You have no idea what you're talking about. Kobe has legal problems right now, so the Magic aren't going to take the risk of trading Tracy McGrady for him. The Magic want to fill multiple positions by trading McGrady, and Kupchak has said that he isn't going to sign and trade Kobe.

Please don't start up more Kobe/T-Mac crap. Just leave, you don't know what you're talking about.


----------



## Hov (Aug 12, 2003)

> Originally posted by <b>jc76ers</b>!
> hov,
> 
> 
> well...then i have to ask....does it look like the mavs want to part with dirk?? no! so i put down the most likely trade scenario that will happen IF shaq is traded. mavs aren't budging and lakers don't want to budge....but with the amount of waves that shaq is causing, it seems more and more likely that he will get traded. this is the closest deal i have heard for shaq...hence, i put it in.


If the Mavs won't part with Dirk, I'm confident the Lakers wont trade Shaq to Dallas.

But like we said in this thread:
http://www.basketballboards.net/forum/showthread.php?s=&threadid=100977&pagenumber=3
We'll just have to wait and see.


----------



## jstempi (Jul 23, 2003)

> Originally posted by <b>jc76ers</b>!
> jstempi,
> 
> if you do not know by now that kobe is just dying to be the main man on his own team, then you really do not your hero at all. he will be willing to go to a losing team as long as he is the main guy and the run things his way.


He could do this with the Clips or Suns, who have decent players. Why go to the worst team in the L that has a load of crap for starters. 

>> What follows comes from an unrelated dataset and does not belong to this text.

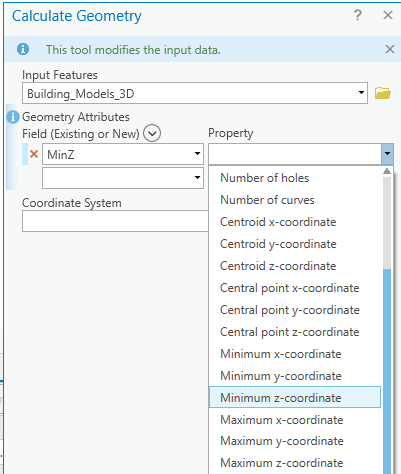The image size is (401, 474).
Task: Click the blue info icon in banner
Action: coord(23,49)
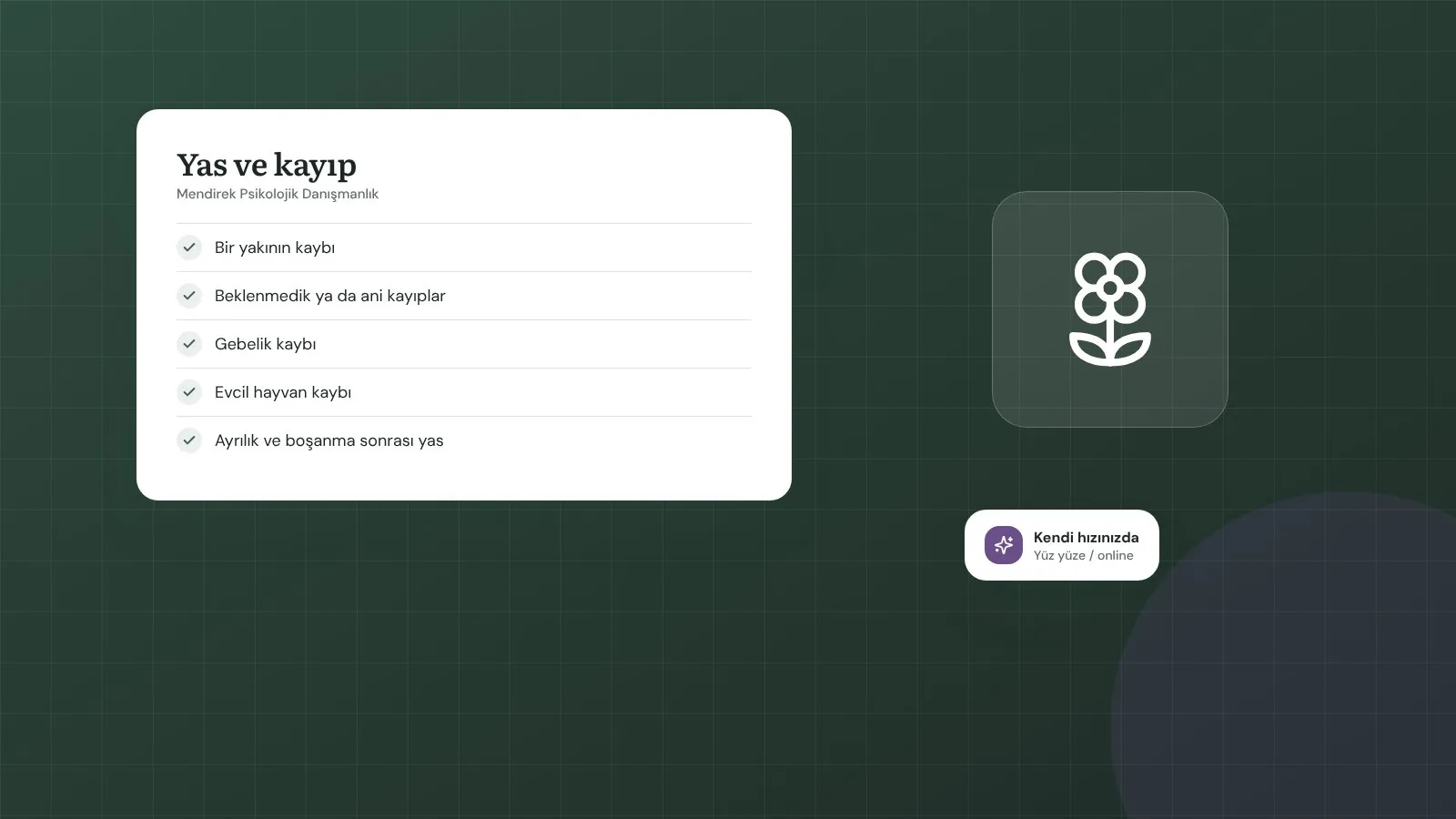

> kobe would...see above....its also evident in the finals, or have you forgotten about that painful memory already? the guy jacked up shots that no one wanted him to take so it costs them the title, so thats why phil got the hell out...why can't you guys see this???? oh sure, kobe shouldn't shoulder all the blame, but its gotta be either him or shaq since they are the stars, and kobe just really really stunk!! i don't know why you guys cannot see the selfish side of kobe????


So Kobe trying to get involved in the finals to no avail means he would gladly go to a team where he can easily be triple teamed the whole game because the rest of his team sucks. Makes sense to me.



> let me ask you...who's a better player? I will bet you will say kobe right? so he then has a greater market value. why won't orlando trade for a better player straight up??? you don't think he's just a better player, he's MUCH better - defense, hustle, clutch....am i right? so based on this thinking, orlando should be jumping on this trade if its straight up! tmac has already said he wants to play with shaq. it looks like a match made in heaven!


Childish, asking me a question, that is off topic by the way, and then assuming my answer.  Umm, hello buddy, did you not know Kobe has to agree to a sign and trade? Even if Orlando wanted to do the swap, Kobe would have to be willing. I'm guessing that since TMac's a rocket that Kobe didnt want to go to Orlando.  So your argument is gone. Give it up man.


----------



## jc76ers (Feb 4, 2004)

jstempi,



> He could do this with the Clips or Suns, who have decent players. Why go to the worst team in the L that has a load of crap for starters.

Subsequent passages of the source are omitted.